Si ce discours a une portée immédiate aux États-Unis, il ne faut pas sous-estimer ses répercussions internationales, notamment en Europe. Car en qualifiant la transition énergétique « d’arnaque », Trump alimente et légitime les mouvements climatosceptiques européens déjà en embuscade. De l’AfD en Allemagne au Rassemblement national en France, en passant par les droites radicales d’Europe centrale, nombreux sont les partis qui se nourrissent de ce narratif : l’écologie comme nouvelle forme de domination, la transition comme cheval de Troie de Bruxelles, les taxes carbone comme arme contre les classes populaires. En d’autres termes, Trump ne parle pas seulement aux Américains : il tend un micro planétaire aux forces politiques qui, sur le Vieux Continent, rêvent de détricoter le Pacte vert européen et de réduire l’écologie à un slogan élitiste.
Or céder à ce discours, c’est condamner l’Europe à la dépendance énergétique, au retard industriel et à l’impuissance diplomatique. Car la transition n’est pas qu’une affaire de climat : c’est une question de souveraineté. Celui qui mise sur le gaz et le pétrole s’attache aux soubresauts des autocraties et aux marchés fossiles ; celui qui investit dans le solaire, l’éolien, l’hydrogène et le stockage bâtit une indépendance énergétique, une base industrielle compétitive, et une influence géopolitique durable.
Le monde n’a donc pas besoin des vaticinations et des slogans incendiaires d’un président américain en quête de clivage. Il a besoin d’une Europe lucide, ferme, capable de défendre son modèle de transition contre les sirènes du populisme fossile. Répondre à Trump, ce n’est pas seulement défendre le climat : c’est défendre un projet politique d’autonomie, de justice sociale et de progrès. La bataille du climat est aussi une bataille culturelle et démocratique. Et il serait fatal de la perdre au profit de ceux qui, au nom d’une « arnaque », veulent transformer l’avenir en impasse.

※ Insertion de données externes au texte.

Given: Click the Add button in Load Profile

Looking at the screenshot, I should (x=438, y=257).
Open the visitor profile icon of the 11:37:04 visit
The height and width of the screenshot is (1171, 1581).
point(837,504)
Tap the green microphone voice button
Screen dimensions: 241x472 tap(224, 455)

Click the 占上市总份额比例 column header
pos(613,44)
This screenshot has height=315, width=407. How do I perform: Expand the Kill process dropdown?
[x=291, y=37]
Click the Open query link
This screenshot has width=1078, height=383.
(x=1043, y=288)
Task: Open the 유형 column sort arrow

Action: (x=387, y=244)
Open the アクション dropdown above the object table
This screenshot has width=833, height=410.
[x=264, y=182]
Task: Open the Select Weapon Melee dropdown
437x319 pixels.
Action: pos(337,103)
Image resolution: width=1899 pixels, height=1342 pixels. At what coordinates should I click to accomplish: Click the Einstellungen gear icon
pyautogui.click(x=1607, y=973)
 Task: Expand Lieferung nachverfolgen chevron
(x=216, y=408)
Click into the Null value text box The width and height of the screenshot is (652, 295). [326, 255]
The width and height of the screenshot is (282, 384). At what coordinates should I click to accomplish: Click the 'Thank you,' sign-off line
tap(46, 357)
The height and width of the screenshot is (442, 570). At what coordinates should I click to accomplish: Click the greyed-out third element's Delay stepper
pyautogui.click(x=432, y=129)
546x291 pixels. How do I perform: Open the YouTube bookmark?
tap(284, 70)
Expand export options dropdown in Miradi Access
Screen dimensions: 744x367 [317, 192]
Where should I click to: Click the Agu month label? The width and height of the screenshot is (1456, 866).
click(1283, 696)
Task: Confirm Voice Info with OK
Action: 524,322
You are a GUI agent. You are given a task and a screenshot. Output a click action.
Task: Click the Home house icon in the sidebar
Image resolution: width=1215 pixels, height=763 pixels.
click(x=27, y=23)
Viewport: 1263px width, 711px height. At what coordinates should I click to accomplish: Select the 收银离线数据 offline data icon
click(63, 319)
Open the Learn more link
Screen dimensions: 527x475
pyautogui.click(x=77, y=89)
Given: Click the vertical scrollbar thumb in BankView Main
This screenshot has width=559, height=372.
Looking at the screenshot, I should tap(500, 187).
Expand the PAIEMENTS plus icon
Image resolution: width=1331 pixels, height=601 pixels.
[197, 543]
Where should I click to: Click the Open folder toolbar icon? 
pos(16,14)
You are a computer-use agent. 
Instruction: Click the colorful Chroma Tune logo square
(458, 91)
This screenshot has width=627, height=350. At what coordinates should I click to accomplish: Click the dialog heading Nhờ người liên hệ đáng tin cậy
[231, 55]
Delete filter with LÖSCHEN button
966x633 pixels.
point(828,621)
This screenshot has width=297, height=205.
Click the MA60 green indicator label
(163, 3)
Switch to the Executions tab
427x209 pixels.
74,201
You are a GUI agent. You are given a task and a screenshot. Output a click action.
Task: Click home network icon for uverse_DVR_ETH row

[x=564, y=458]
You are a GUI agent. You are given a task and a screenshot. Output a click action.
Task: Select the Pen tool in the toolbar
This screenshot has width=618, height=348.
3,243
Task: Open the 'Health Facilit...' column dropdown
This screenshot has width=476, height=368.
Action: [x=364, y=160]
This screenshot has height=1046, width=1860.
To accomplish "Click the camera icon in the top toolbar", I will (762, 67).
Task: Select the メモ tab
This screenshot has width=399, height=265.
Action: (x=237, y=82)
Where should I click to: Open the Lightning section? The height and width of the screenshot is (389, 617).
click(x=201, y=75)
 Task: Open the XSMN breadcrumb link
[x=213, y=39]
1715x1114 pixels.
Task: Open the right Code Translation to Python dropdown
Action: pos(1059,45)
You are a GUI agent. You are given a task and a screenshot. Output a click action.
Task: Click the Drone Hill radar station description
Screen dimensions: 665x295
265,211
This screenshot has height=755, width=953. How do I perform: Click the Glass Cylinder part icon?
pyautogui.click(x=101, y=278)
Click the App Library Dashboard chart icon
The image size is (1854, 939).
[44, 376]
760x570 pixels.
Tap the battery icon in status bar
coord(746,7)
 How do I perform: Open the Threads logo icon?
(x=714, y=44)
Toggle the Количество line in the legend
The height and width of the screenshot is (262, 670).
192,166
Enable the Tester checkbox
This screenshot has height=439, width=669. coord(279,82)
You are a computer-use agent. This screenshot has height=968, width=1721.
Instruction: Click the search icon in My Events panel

Alors, que reste-t-il, au fond, de ce numéro de scène ? Une démonstration d’égo, un mépris de la science et une provocation adressée au monde entier. Oser qualifier de « scam » l’un des plus grands défis de notre époque, devant les chefs d’État rassemblés, relève d’un mélange d’aveuglement et de cynisme. Mais qui peut réellement y croire ? Comment ne pas voir que ce discours, loin d’impressionner, confine au ridicule ? Car enfin, imaginer qu’en répétant « arnaque » comme un slogan de télé-achat, Trump efface d’un coup de menton la réalité des glaciers qui fondent, des récoltes qui brûlent, des mers qui montent et les migrations qui en découlent. À force de vouloir transformer la science en spectacle et l’ONU en cabaret personnel, il ne réussit qu’une chose : se mettre en scène comme un bateleur de foire devant les chefs d’État du monde entier. Le problème, c’est que derrière le grotesque, il y a des vies, un climat qui se dérègle et un avenir qui se joue. En définitive, ce discours s’est voulu une démonstration de puissance et de souveraineté américaine. Mais derrière les grandes déclarations de principe, nul n’est vraiment dupe : le message essentiel tenait moins à la diplomatie qu’au commerce. En filigrane, il s’agissait surtout de rappeler au monde que l’Amérique a du pétrole… et qu’elle serait ravie de nous le vendre…
Mais l’Histoire retiendra moins ces slogans martelés que la gravité d’un discours qui, face à l’urgence climatique, a préféré trahir les faits et sacrifier les générations futures plutôt que d’assumer la responsabilité de son temps.